Monitoring Setup Guide¶

This application includes comprehensive observability with Prometheus metrics for monitoring and Grafana Loki for centralized log aggregation.

Quick Start¶

1. View Raw Metrics¶

Start your FastAPI application and navigate to:

http://localhost:8000/metrics

You'll see Prometheus text format metrics like:

# HELP http_requests_total Total HTTP requests
# TYPE http_requests_total counter
http_requests_total{method="GET",endpoint="/health",status_code="200"} 42.0

# HELP ws_connections_active Active WebSocket connections
# TYPE ws_connections_active gauge
ws_connections_active 5.0

2. Using Docker Compose (Recommended)¶

Start the full observability stack with your application:

cd docker
docker-compose up -d

Access the monitoring and logging tools: - Application: http://localhost:8000 - Prometheus UI: http://localhost:9090 - Grafana: http://localhost:3000 (admin/admin) - Loki API: http://localhost:3100 - Metrics Endpoint: http://localhost:8000/metrics

Available Metrics¶

HTTP Metrics¶

http_requests_total - Total number of HTTP requests (counter)
Labels: method, endpoint, status_code
http_request_duration_seconds - HTTP request duration (histogram)
Labels: method, endpoint
Buckets: 0.005, 0.01, 0.025, 0.05, 0.1, 0.25, 0.5, 1.0, 2.5, 5.0, 10.0
http_requests_in_progress - In-progress HTTP requests (gauge)
Labels: method, endpoint

WebSocket Metrics¶

ws_connections_active - Active WebSocket connections (gauge)
ws_connections_total - Total WebSocket connections (counter)
Labels: status (accepted, rejected_auth, rejected_limit)
ws_messages_received_total - Total WebSocket messages received (counter)
ws_messages_sent_total - Total WebSocket messages sent (counter)
ws_message_processing_duration_seconds - Message processing duration (histogram)
Labels: pkg_id

Database Metrics (for future instrumentation)¶

db_query_duration_seconds - Database query duration (histogram)
Labels: operation
db_connections_active - Active database connections (gauge)
db_query_errors_total - Database query errors (counter)
Labels: operation, error_type

Redis Metrics (for future instrumentation)¶

redis_operations_total - Total Redis operations (counter)
Labels: operation
redis_operation_duration_seconds - Redis operation duration (histogram)
Labels: operation

Authentication & Rate Limiting¶

auth_attempts_total - Authentication attempts (counter)
Labels: status
auth_token_validations_total - Token validations (counter)
Labels: status
rate_limit_hits_total - Rate limit hits (counter)
Labels: limit_type

Application Metrics¶

app_errors_total - Application errors (counter)
Labels: error_type, handler
app_info - Application info (gauge)
Labels: version, python_version, environment

Circuit Breaker Metrics¶

The application includes circuit breaker pattern for external service resilience (Keycloak and Redis). These metrics are critical for monitoring service health and detecting failures.
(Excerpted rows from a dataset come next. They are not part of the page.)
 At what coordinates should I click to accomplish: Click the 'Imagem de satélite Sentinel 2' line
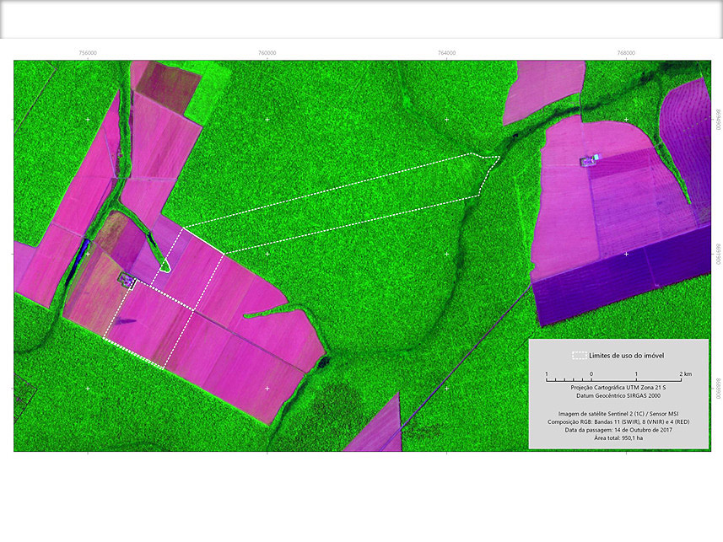click(x=618, y=412)
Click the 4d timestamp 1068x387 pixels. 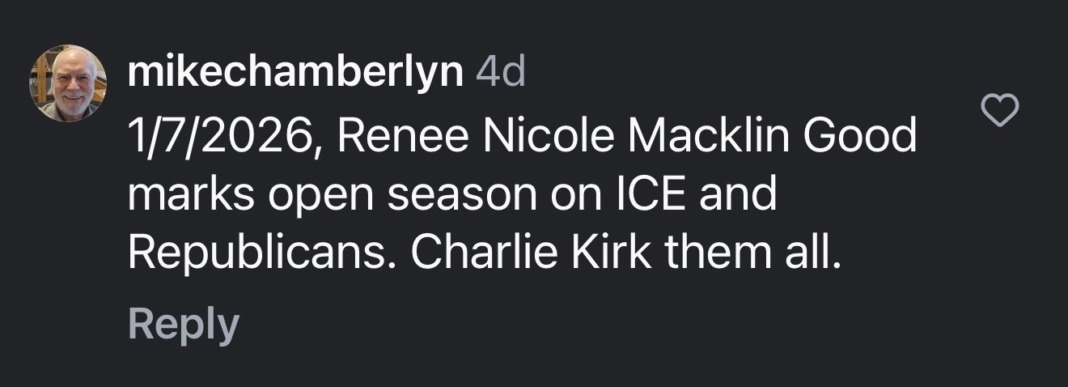coord(501,75)
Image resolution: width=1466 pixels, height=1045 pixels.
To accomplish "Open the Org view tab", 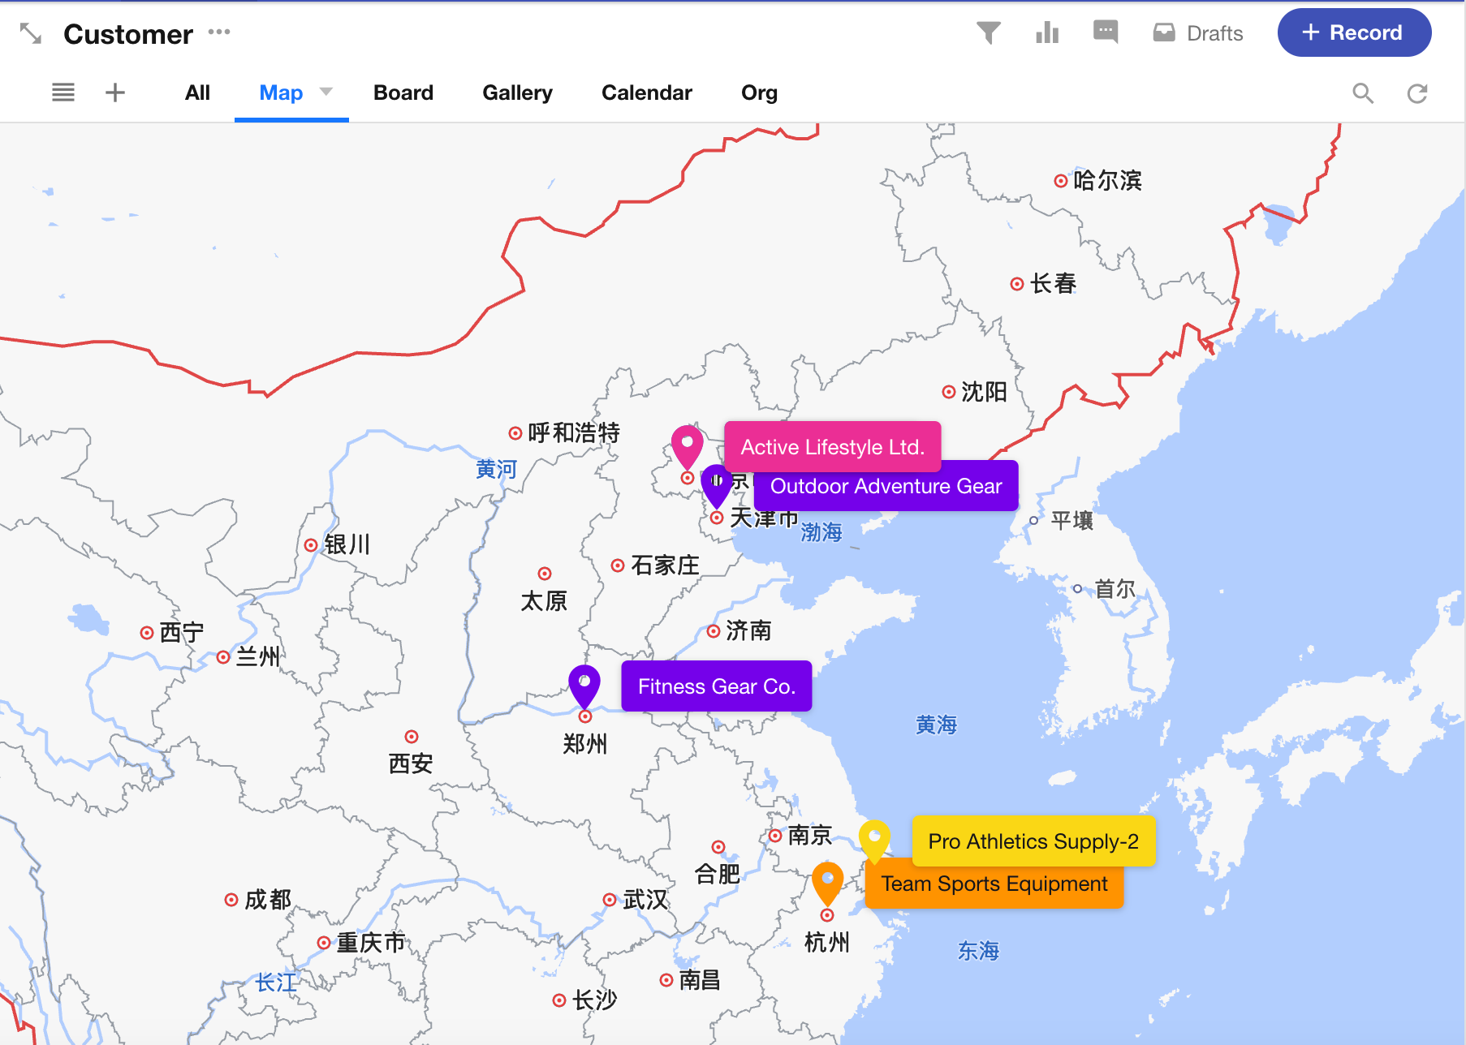I will tap(759, 92).
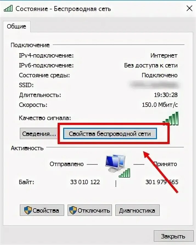Run Диагностика for the connection
This screenshot has height=245, width=196.
click(138, 210)
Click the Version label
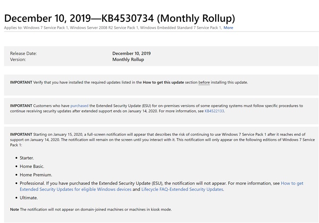319x223 pixels. click(x=18, y=60)
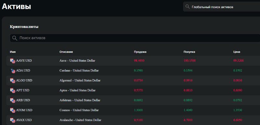The image size is (260, 125).
Task: Click the AAVE USD currency pair icon
Action: click(13, 61)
circuit_breaker_state - Current circuit breaker state (gauge)
Labels: service (keycloak, redis)
Values: 0 = closed (healthy), 1 = open (failing), 2 = half_open (testing recovery)
circuit_breaker_state_changes_total - Circuit breaker state transitions (counter)
Labels: service, from_state, to_state
Tracks: closed→open, open→half_open, half_open→closed, half_open→open
circuit_breaker_failures_total - Failed external service calls (counter)
Labels: service, error_type

Key Insights: - Circuit breaker state = 1 (open) means service is down → immediate alert required - Frequent state changes indicate unstable service (flapping) - High failure count even when closed suggests approaching threshold

Grafana Panels: - Panel 28: Circuit breaker state timeseries (visualizes 0/½ states) - Panel 29: Circuit breaker failure rate (failures/second per service) - Panel 30: Circuit breaker state changes (bar chart of transitions)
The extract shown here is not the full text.